Sarah Macarah '00, who plays the viola in the Chamber Orchestra, said Yoo does a good job balancing hard work and a fun atmosphere at rehearsals.

"He doesn't put a lot of pressure on you, because he realizes that you're in the group because it's fun," she said. "But at the same time, he expects a certain standard from his musicians that we'll play well together."

Macarah said Yoo often explains his musical ideas by using analogies, many of which are humorous. Once, she said Yoo described the way part of a piece should sound by talking about gnomes and then "hopping around like a gnome, with hilarious facial expressions."

"He has an incredibly winning personality which is successful in a lot of ways ... especially getting people to work with him," Music History Professor Bill Summers said. "He's a very positive, outgoing and also a very happy, energetic kind of person."

Yoo's energetic approach to music extends beyond the department. He has integrated his love of the art with topics including medicine and computers.

"He's one of those people who is inherently motivated to try to find out about things," Summers said. "He has an extremely inquiring mind."

Along with completing his pre-medical studies, Yoo said he worked on an independent study last year about the bio-mechanics of kargyraa, a type of Tuvan throat singing.

In kargyraa, vocalists sing more than one pitch at a time, and they can sing exceedingly low notes.

"Anybody who has seen the Tuvan throat singers will inevitably wonder how they do that," Yoo said.
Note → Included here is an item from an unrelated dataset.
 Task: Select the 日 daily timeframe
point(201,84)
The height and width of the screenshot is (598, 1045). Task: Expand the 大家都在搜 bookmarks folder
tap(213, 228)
He learned the singers' methods and can even do it himself, although it is "very painful," he said.

Yoo, who calls himself "a low level closet computer nerd," has combined his interest in music and computers by using music notation software to program the Baker bells with the help of Ned Holbrook '00.

In order to program melodies, Yoo said he places notes on a computer screen using music notation software. He and Holbrook update the program a few times per week with melodies requested by people who send messages to the BlitzMail account called "bells."

Along with his musical activities, Yoo is president of the Casque & Gauntlet senior society and gives tours for the admissions office.

He said he is not sure about his plans after he graduates, but he knows music will always be a part of his life.

"Wherever I go, I will be at the very least thinking about music all the time," he said.